In her official statement, Donatella expressed full confidence in the acquisition:
“I am honored to have the brand in the hands of such a trusted Italian family business.”
Taking over the creative reins is Dario Vitale, formerly head of design at Miu Miu. Prada executives were quick to clarify that this leadership change had no relation to the acquisition and was instead a personal and independent decision made prior to the deal.
Financial Breakdown and Strategic Fit
While the final value of the deal will be adjusted at closing — expected in the second half of 2025 — the transaction has already been approved by the boards of both Prada and Capri Holdings. To finance the acquisition, Prada will take on 1.5 billion euros in new debt.

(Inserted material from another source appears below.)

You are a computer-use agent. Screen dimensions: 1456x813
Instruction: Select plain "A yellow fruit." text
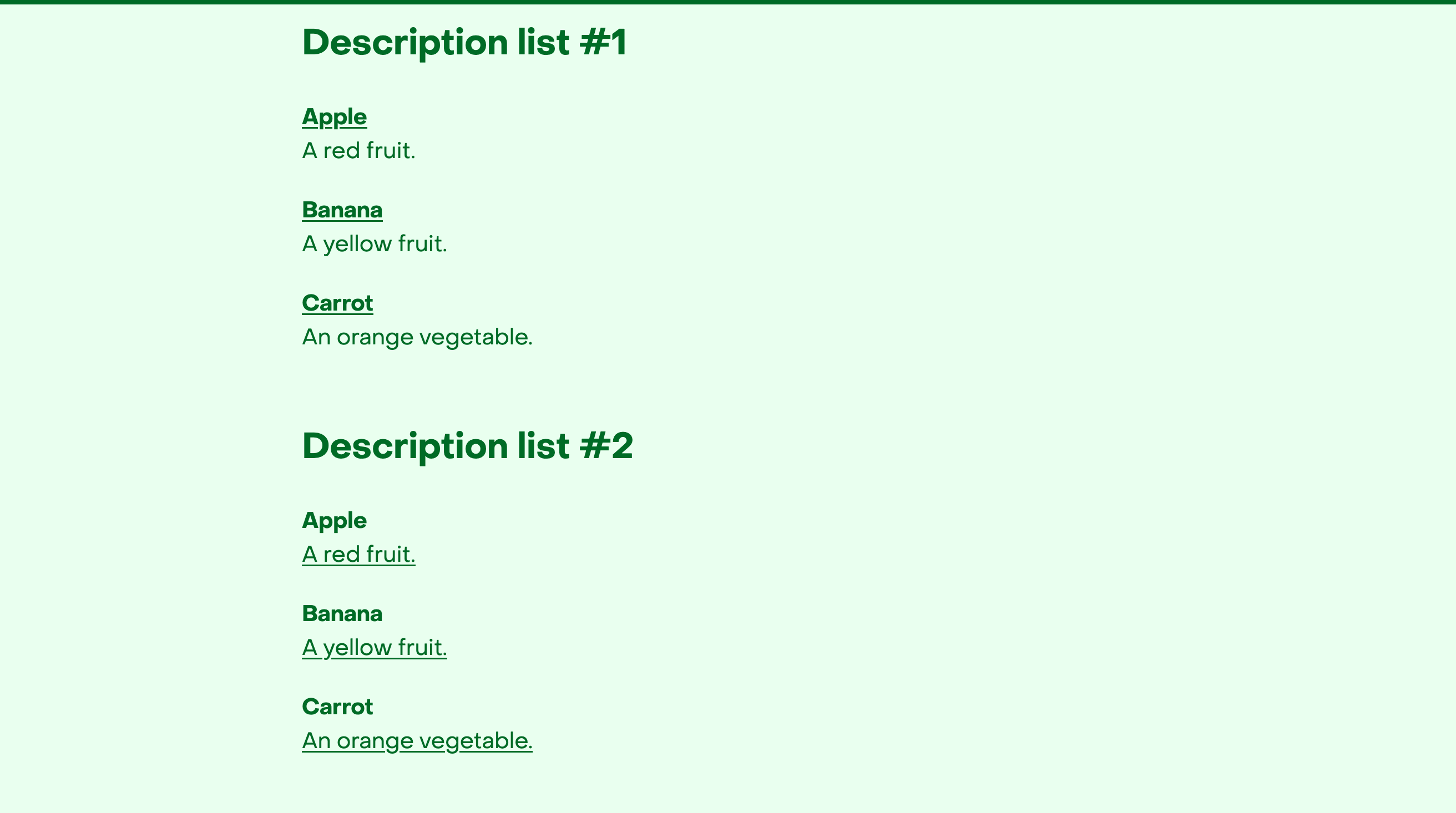[374, 245]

According to Prada, Versace currently represents 13% of the group’s pro-forma revenue, with Miu Miu contributing 22% and Prada commanding 64%. The acquisition is seen as a way to drive sustainable revenue growth, not as a cost-cutting or synergy-focused move.
Despite the brand’s popularity, Versace has struggled to keep pace in recent years, particularly during the rise of the “quiet luxury” trend. Under Capri Holdings, Versace accounted for 20% of 2024 revenue but failed to consistently match its branding power with financial performance.
The acquisition was welcomed warmly by the Italian government, which viewed the return of Versace to Italian ownership as a cultural and economic victory.
Industry Minister Adolfo Urso remarked:
“An historic ‘Made in Italy’ brand is Italian again.”
As fashion’s landscape continues to shift — with major legacy brands being acquired, merged, or diversified — this move signals a re-consolidation of Italian craftsmanship and creative leadership.
With Prada’s careful stewardship and Donatella’s ongoing presence, the future of Versace looks both secure and promising. Backed by Prada’s global infrastructure and strategic insights, the brand has the opportunity to reignite its glamour, expand its global footprint, and reclaim its place at the forefront of fashion innovation.
As the industry watches closely, all eyes will be on how this historic union unfolds and whether it ushers in a new golden age for Italian luxury fashion.